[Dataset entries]

==*==

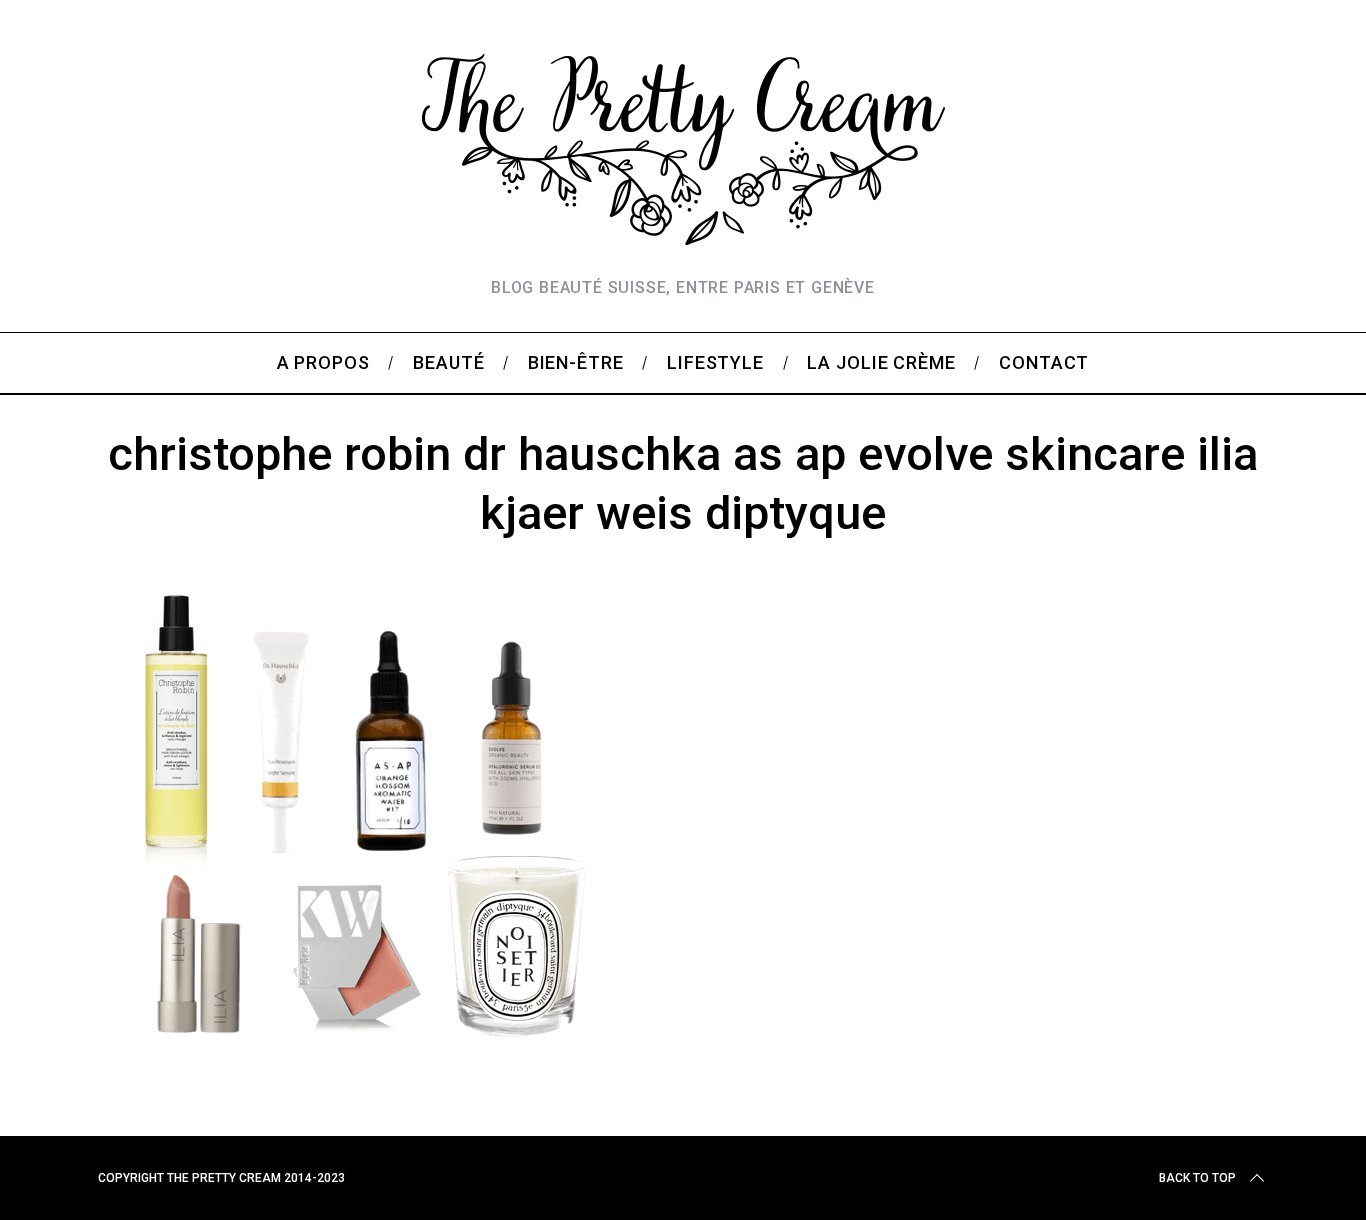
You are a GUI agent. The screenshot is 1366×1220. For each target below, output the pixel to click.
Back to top (1197, 1178)
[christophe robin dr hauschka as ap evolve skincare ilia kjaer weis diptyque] (361, 1062)
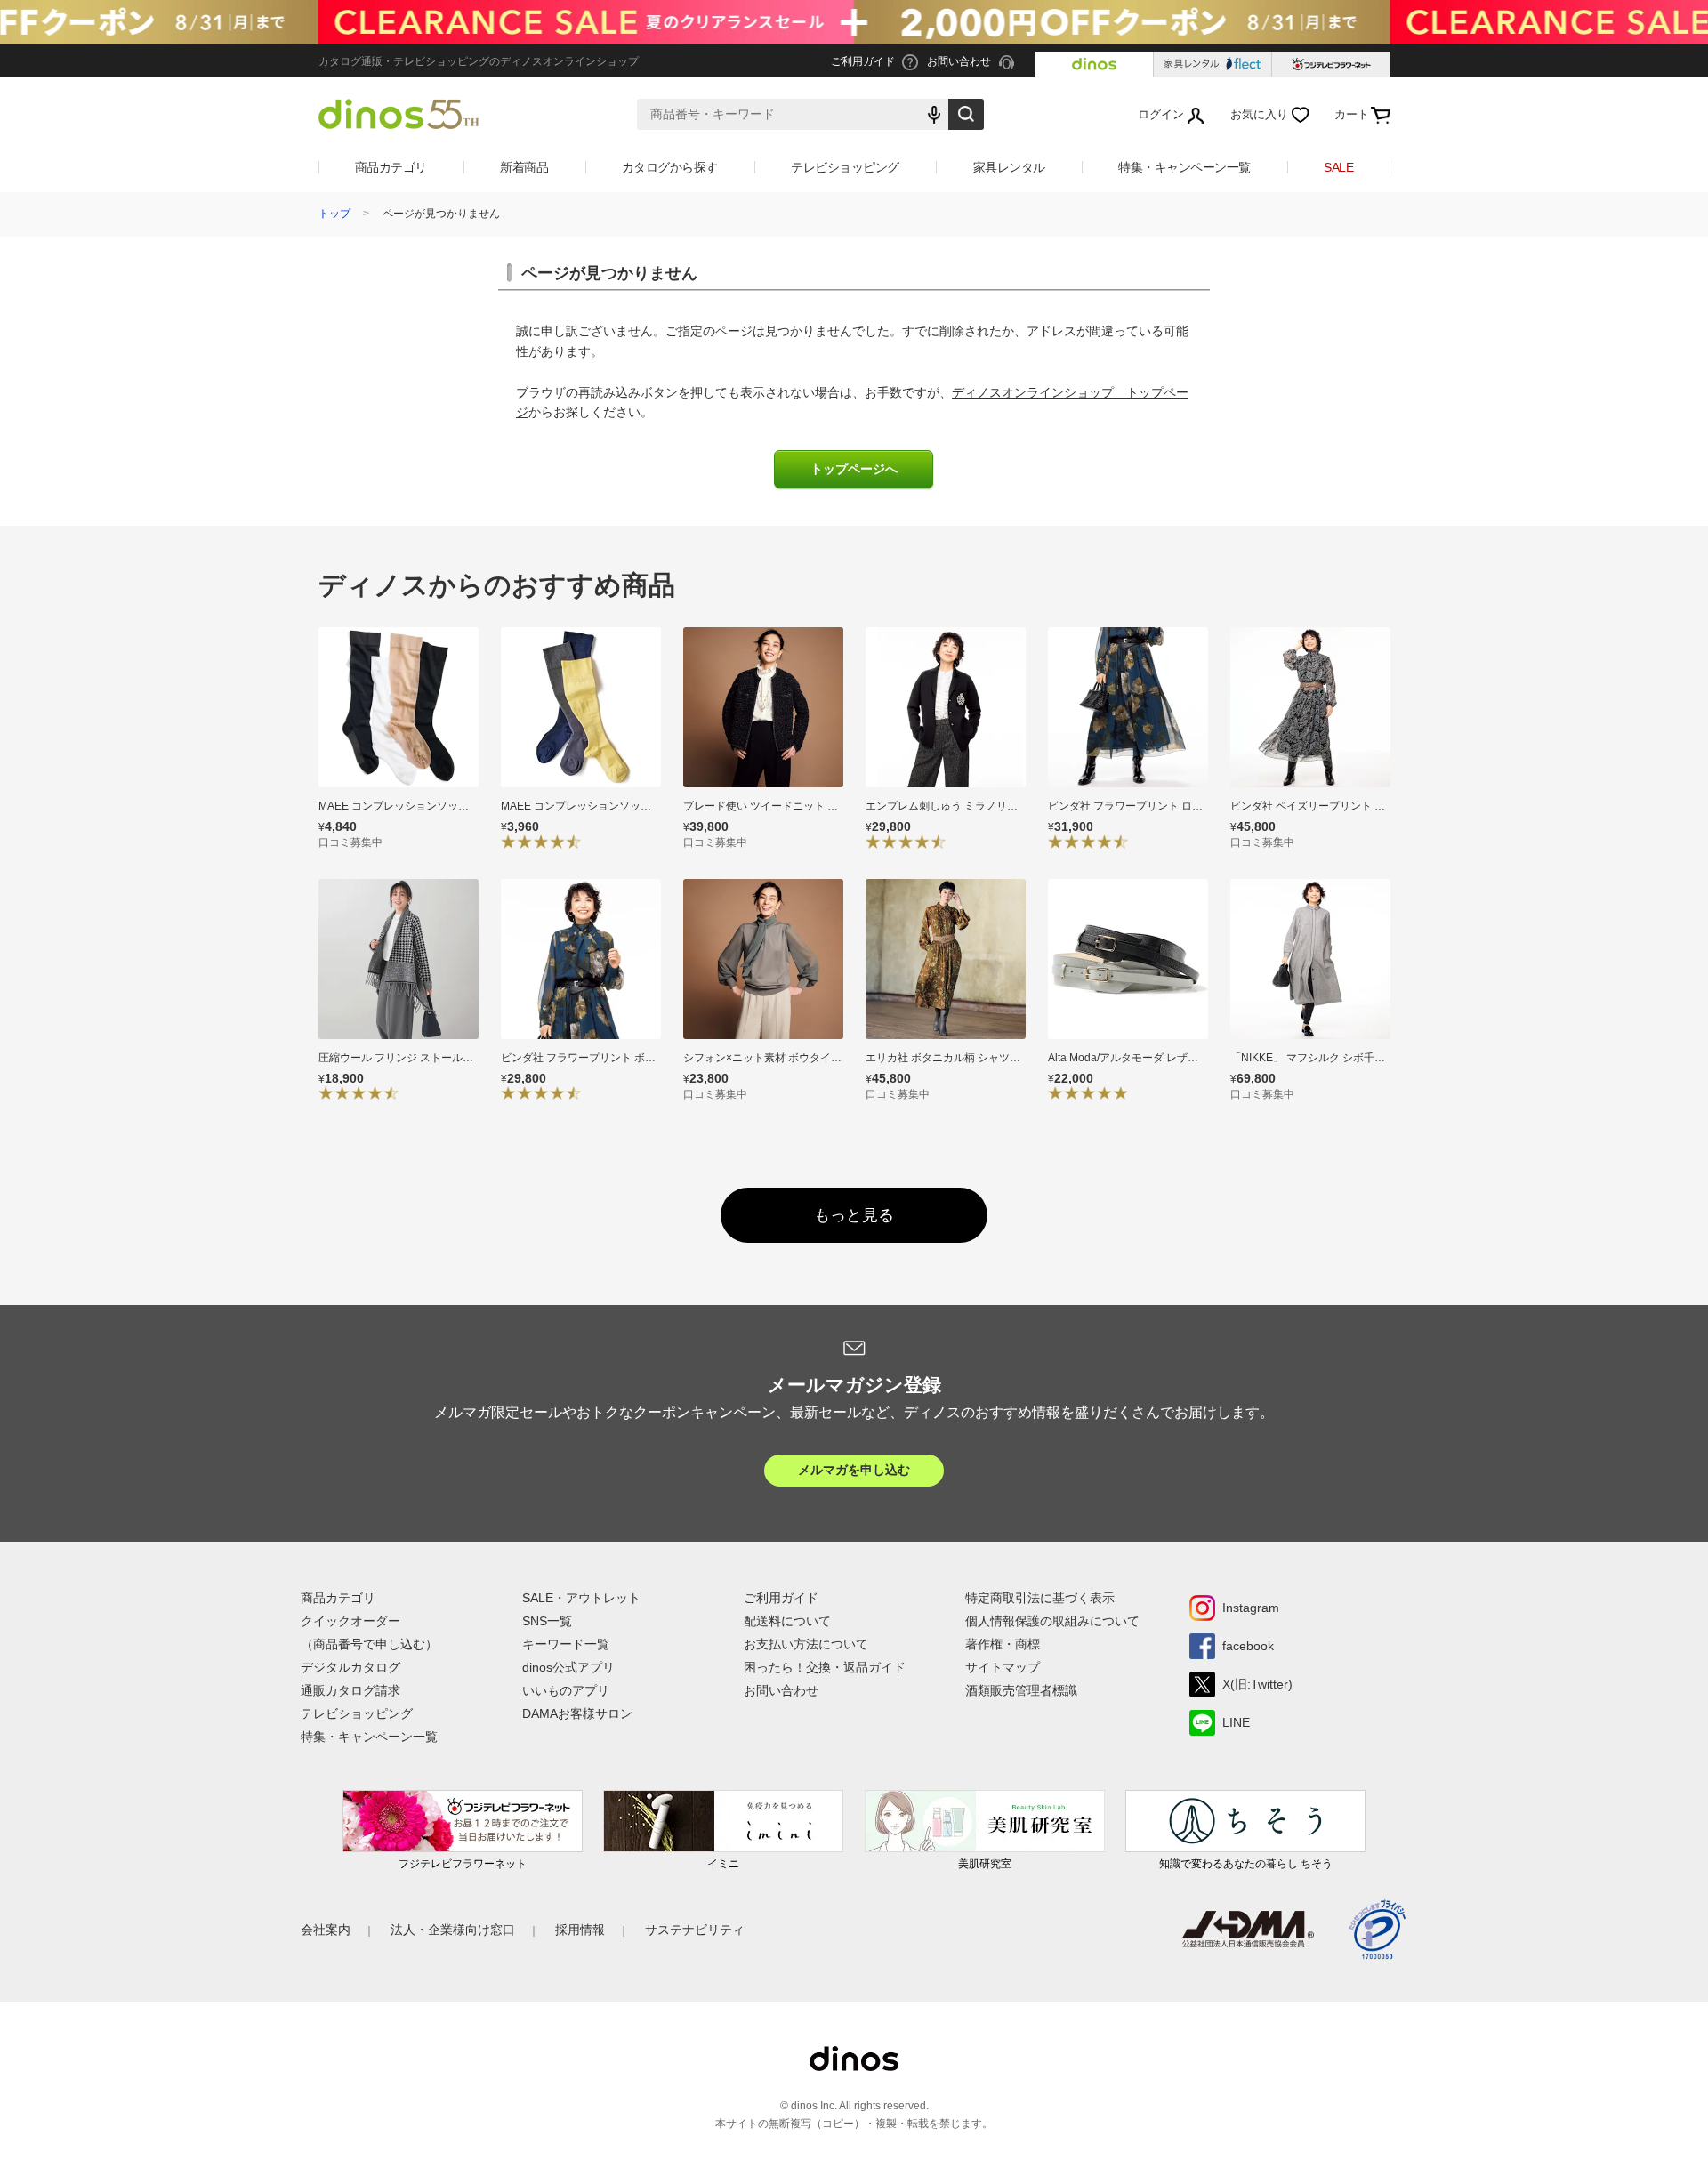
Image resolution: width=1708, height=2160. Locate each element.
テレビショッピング (845, 167)
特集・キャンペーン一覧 (1184, 167)
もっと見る (854, 1215)
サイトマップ (1002, 1667)
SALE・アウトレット (581, 1598)
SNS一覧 (547, 1621)
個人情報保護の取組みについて (1052, 1621)
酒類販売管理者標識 (1021, 1690)
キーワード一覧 (565, 1644)
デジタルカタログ (350, 1667)
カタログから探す (670, 167)
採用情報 (580, 1929)
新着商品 (524, 167)
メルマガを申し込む (854, 1470)
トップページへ (854, 469)
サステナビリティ (695, 1929)
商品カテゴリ (391, 167)
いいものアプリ (565, 1690)
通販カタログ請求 (350, 1690)
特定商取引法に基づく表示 (1040, 1598)
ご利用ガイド (781, 1598)
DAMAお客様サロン (577, 1713)
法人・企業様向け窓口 (453, 1929)
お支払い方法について (806, 1644)
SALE (1338, 167)
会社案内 (325, 1929)
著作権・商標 (1002, 1644)
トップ (334, 213)
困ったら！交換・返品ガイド (825, 1667)
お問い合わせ (781, 1690)
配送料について (787, 1621)
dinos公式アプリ (568, 1667)
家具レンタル (1009, 167)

==*==

[Try it]: Find the line containing "DAMAお客様サロン (577, 1713)", then output it and every line after it to the end of the data, exactly.

[Task solution]:
DAMAお客様サロン (577, 1713)
法人・企業様向け窓口 (453, 1929)
お支払い方法について (806, 1644)
SALE (1338, 167)
会社案内 (325, 1929)
著作権・商標 (1002, 1644)
トップ (334, 213)
困ったら！交換・返品ガイド (825, 1667)
お問い合わせ (781, 1690)
配送料について (787, 1621)
dinos公式アプリ (568, 1667)
家具レンタル (1009, 167)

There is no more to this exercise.